Ratcatcher 'executed retired colonel in his pyjamas in doorstep shooting'

PUBLISHED October 4, 2012

Lt Col Robert "Riley" Workman, 83, a widower, was hit by a single blast from a sawn-off shotgun.

He was found by his carer the next morning, lying dead on his back in the hallway with the door still wide open, the court was told.

A mysterious 999 call had been made at 4.49am asking for an ambulance to Holhock Cottage, an old name for the colonel's house, but paramedics could not find the address and assumed it was a prank.

Prosecutors claimed yesterday that the colonel had been murdered by Christopher Docherty-Puncheon, a 33-year-old rat catcher, but offered no motive for the killing.

Docherty-Puncheon lived near the cottage in Furneaux Pelham, Hertfordshire, and had carried out work there in the months before.

"It is a form of execution," said Richard Latham QC, prosecuting at St Alban's Crown Court. "The colonel was lying on his back in the hall passageway, the door was wide open and his foot was hanging over the threshold."

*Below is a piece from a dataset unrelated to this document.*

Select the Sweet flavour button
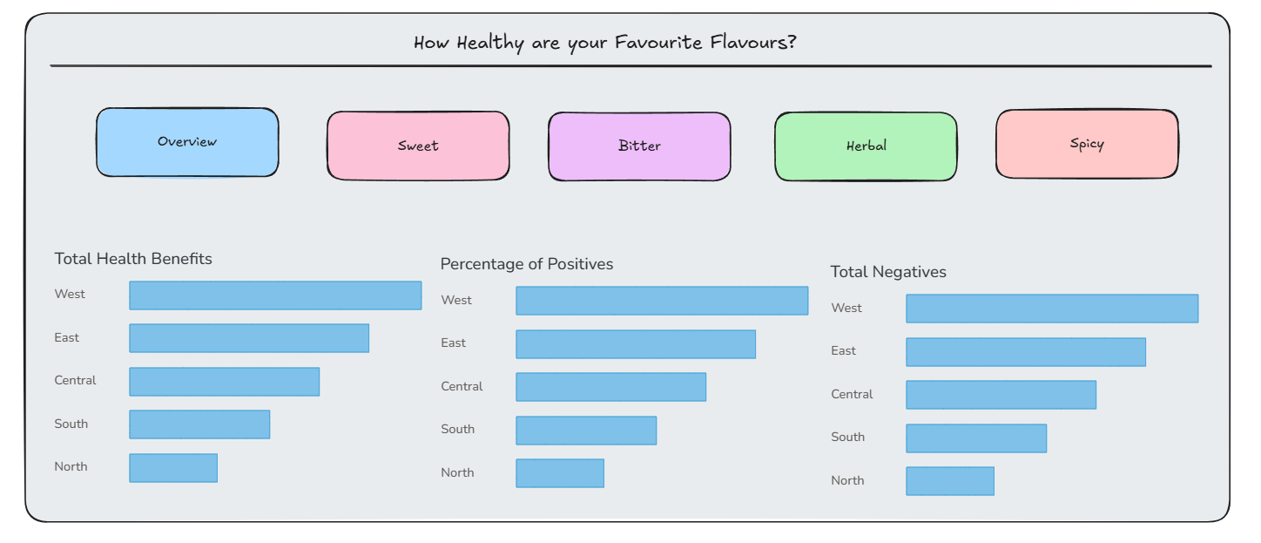 pyautogui.click(x=418, y=146)
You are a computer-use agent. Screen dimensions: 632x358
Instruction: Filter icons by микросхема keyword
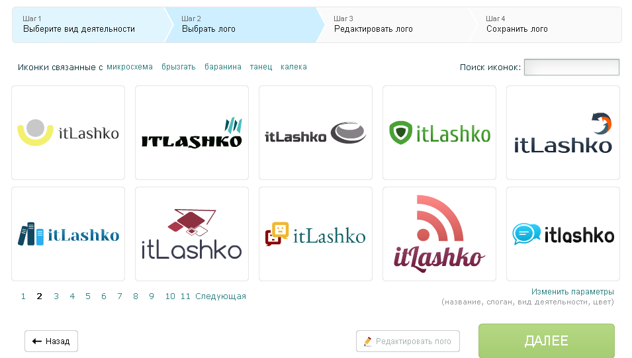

Docherty-Puncheon has already been convicted of the murder of Fred Moss, a 21-year-old traveller, later the same year, in November 2004.

Mr Latham told the jury: "He is a man capable of cold blooded murder. One can imagine a number of people killing in a temper. It takes a particular person to kill in cold blood and the allegation is that that is precisely what the killing of Fred Moss was and indeed what the killing of the colonel was."

Paramedics initially thought that Lt Col Workman had died of natural causes but the undertakers found blood and a lead pellet when they started to move his body.

A post mortem examination showed he had been killed with a single shot from a sawn-off shotgun at a range of 11 to 13ft. Neighbours claimed to have heard a blast at about 8.15pm but did not see or hear anyone drive away.

Mr Latham said: "You may think the killer must have knocked on the door and as Col Workman went to the door and opened it in all probability he was taken totally by surprise." Docherty-Puncheon was living a 40-minute walk away in Stocking Pelham when the killing took place and had regularly been shooting despite not having a shotgun certificate since 1997.

Some time before the killings his uncle, Peter Ward, a farmer, had seen a sawn-off shotgun in his car, Mr Latham said.

Docherty-Puncheon was arrested the morning after the colonel's death and claimed he did not know who the dead man was. But he later admitted having worked for the colonel as a pest controller on three occasions including clearing a wasps' nest from his garden months before. He refused to answer questions.

The mystery 999 call was made from a phone box in Braughing nearby and was only linked to the killing later that day.

The caller had asked for an ambulance for Holhock Cottage using one of several old spellings for the village, Furneau, before hanging up, the jury heard. Mr Latham said: "There is no Holhock Cottage, that is what the colonel's house used to be called many years before."

He said that the ambulance had driven along the road but could not find the address or see anyone about and logged it as a "hoax call".

At around the time of the call, a lorry driver passed a telephone kiosk in Braughing and saw a Land Rover Discovery or Range Rover, similar to cars Docherty-Puncheon often drove, nearby.

During a 25-year Army career the colonel, a Second World War veteran, was stationed in Canada, Nigeria, Germany, and Cyprus and travelled widely in the United States. After retiring he worked as an antiques dealer.

Docherty-Puncheon denies murdering Lt Col Workman and having a firearm with intent. The case continues.